The ANI news agency showed armed soldiers in camouflage and other security personnel standing near barricades of barbed wire in the otherwise empty streets of Srinagar, Kashmir’s main city.

The lower house is expected to easily ratify the bill, downgrading Kashmir from a state to a union territory with a legislature, and carving out Buddhist-majority Ladakh, a pristine, sparsely populated area that stretches from the Siachen Glacier to the Himalayas, as its own union territory without a legislature.

Parliament’s upper house approved the bill with a two-thirds majority, with many opposition lawmakers voting with the ruling Hindu-nationalist Bharatiya Janata Party.

Residents in Ladakh, many of whom had been asking for union territory status, also reported intermittent communication blocks.

Tensions also have soared along the Line of Control, the volatile, highly militarized frontier that divides Kashmir between India and Pakistan, who both claim the region in its entirety.

Pakistani protesters express solidarity with the Kashmiri people’s struggle for their right to self-determination, in Karachi on Monday. (AP Photo/Fareed Khan)
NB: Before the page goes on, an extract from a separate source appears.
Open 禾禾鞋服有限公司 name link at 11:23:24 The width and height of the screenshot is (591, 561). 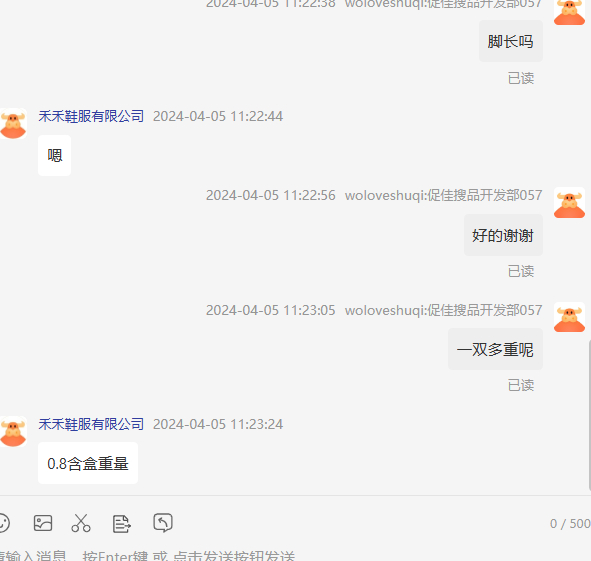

Pakistan President Arif Alvi convened Parliament in Islamabad to discuss India’s surprise measure on Kashmir after Pakistan’s foreign minister denounced it and appealed to the United Nations in a letter Monday to send a fact-finding mission.

Both houses of Pakistan’s Parliament were expected to unanimously adopt a resolution later Tuesday to reject the revocation of Indian-controlled Kashmir’s special status despite objections from opposition lawmakers that the resolution had not originally appeared on the agenda, forcing the speaker to briefly adjourn the meeting.

Also Tuesday, Pakistan’s top military commanders were meeting in the garrison city of Rawalpindi to discuss the change in Kashmir.

Pakistani troops, navy and air force were on high alert following reports that New Delhi was continuing to dispatch additional troops to the region.

U.N. Secretary-General Antonio Guterres urged all parties “to exercise restraint,” spokesman Stephane Dujarric told reporters Monday.

“We are following with concern the tense situation in the region,” Dujarric said. “We’re also aware of reports of restrictions on the Indian side of Kashmir, and we urge all parties to exercise restraint.”